Материалы и методы: При постановке искусственных зубов по индивидуальным параметрам пациента важным моментом является разметка гипсовых моделей челюстей. Так как в зависимости от наличия и выраженности тех анатомических образований, которые послужат ориентирами, будет зависеть выбор размера, формы зубов и дальнейшая их расстановка в протезе. На верхней челюсти необходимо отметить межзубной сосочек и небный шов, которые в дальнейшем послужат ориентирами для срединной линии. На гребне альвеолярного отростка отмечаем прямые линии, вестибулярную и две дистальные, в точке пересечения которых устанавливаем клыки. При этом медиальные и дистальные поверхности клыков условно располагаются на соответствующих линиях. Эти прямые также служат примерными ориентирами при постановке фронтальной и боковых групп зубов. Отмечаем на модели бугры верхних челюстей и слепые ямки, с помощью которых в дальнейшем определяется индивидуальный размер зубов пациента. На гипсовой модели нижней челюсти размечаем ретромолярный бугорок, который делим на три равные части для последующей ориентации протетической плоскости между верхней и средней третью. Разметка гребня альвеолярного отростка на нижней челюсти проводится аналогично модели верхней челюсти. Затем гипсуем модели в артикулятор по предварительно зарегистрированному центральному соотношению челюстей. Важным моментом в индивидуальной постановке зубов является расположение протетической плоскости во фронтальном отделе на середине расстояния между самыми глубокими точками преддверия полости рта, а в дистальных отделах по ретромолярному бугорку.

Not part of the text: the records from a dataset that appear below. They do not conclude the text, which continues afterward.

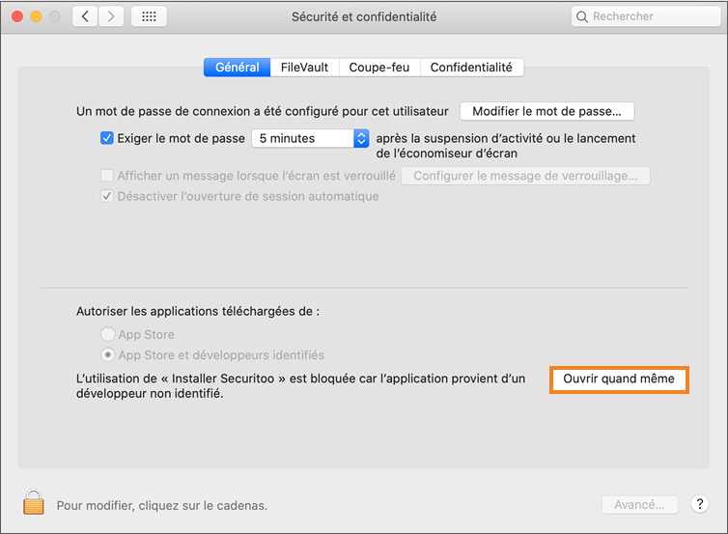
Task: Click the magnifying glass search icon
Action: 582,16
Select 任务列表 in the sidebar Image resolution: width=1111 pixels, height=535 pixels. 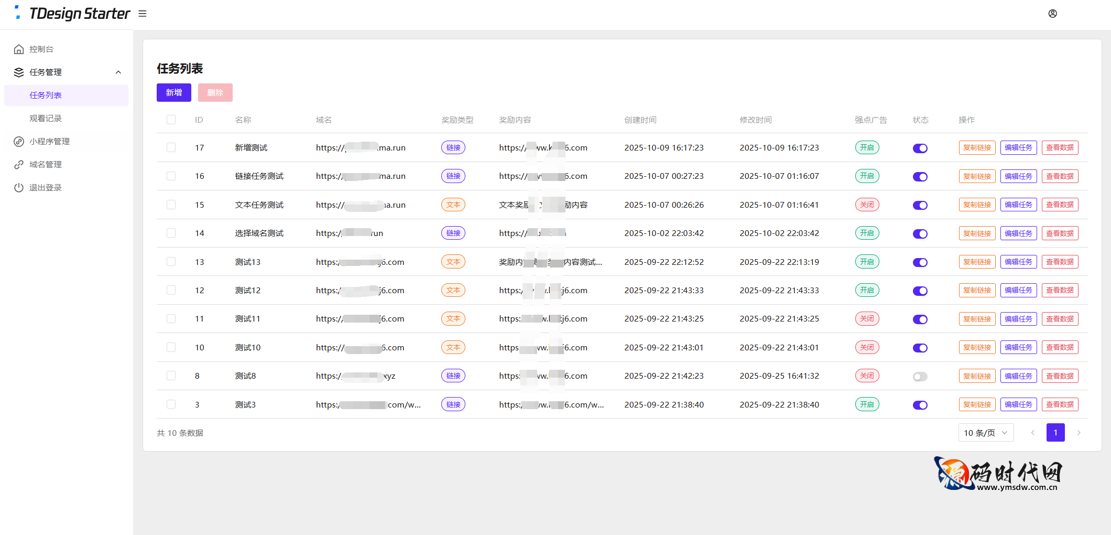click(x=46, y=95)
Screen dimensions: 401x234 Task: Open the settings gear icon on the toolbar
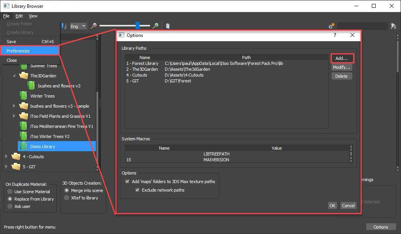pyautogui.click(x=331, y=26)
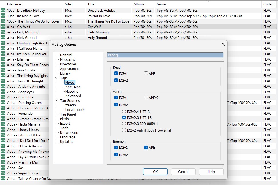Image resolution: width=278 pixels, height=185 pixels.
Task: Click audio icon beside a-ha - Cry Wolf
Action: click(3, 27)
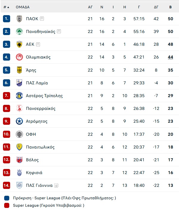Click the ΟΜΑΔΑ column header
179x210 pixels.
click(23, 7)
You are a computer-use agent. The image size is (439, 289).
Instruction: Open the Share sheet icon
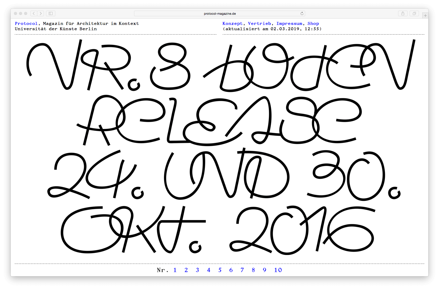click(x=403, y=13)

Далее следует подбор цвета и формы искусственных зубов по форме лица пациента (овальное, прямоугольное, треугольное) и принадлежности к определенному полу. Поскольку зубы у мужчин имеют более острые края и крупный размер, а у женщин - сглаженные углы и меньший размер. Затем определяется размер будущих зубов путем измерения на гипсовой модели верхней челюсти расстояния от слепой ямки до резцового сосочка. Четвертая часть этой величины будет равна вертикальному размеру зубов центральных резцов верхней челюсти. Постановку начинаем с центральных резцов верхней челюсти, которые ориентируем, в первую очередь на центральную линию. Расставляем латеральные резцы и клыки верхней челюсти, представляющие наибольшие трудности, так как находятся на стыке фронтальной и боковой групп зубов. Затем устанавливаются клыки на нижней челюсти, рвущий бугор которых располагается между дистальным углом режущего края латерального резца и рвущим бугром клыка верхней челюсти. Далее переходим к постановке боковой группы зубов, которые продольными фиссурами устанавливаются по линии Паунда от бугра нижнего клыка до середины альвеолярного отростка в ретромолярной области. Производим расстановку боковых зубов в плотном окклюзионном контакте с антагонистами. И, в последнюю очередь, производится постановка резцов нижней челюсти, которые упираются в условно проведенную линию, разделяющую нижнюю и среднюю трети верхних резцов.

Проверка качества постановки зубов по индивидуальным параметрам производится как визуальной оценкой непосредственно в артикуляторе и в полости рта пациента, так и с помощью различных фонетических проб, которые позволяют еще более индивидуализировать протез для пациента.

Результаты и обсуждения: полные съемные протезы, изготовленные при постановке искусственных зубов на моделях с индивидуальной разметкой, имеют оптимальные эстетические, фонетические и функциональные характеристики.

Вывод: разметка гипсовых моделей, ориентированных в артикуляторе, подбор и постановка искусственных зубов по индивидуальным параметрам позволяют врачу-ортопеду и зубному технику добиться удовлетворительных результатов протезирования при полном отсутствии зубов у пациентов.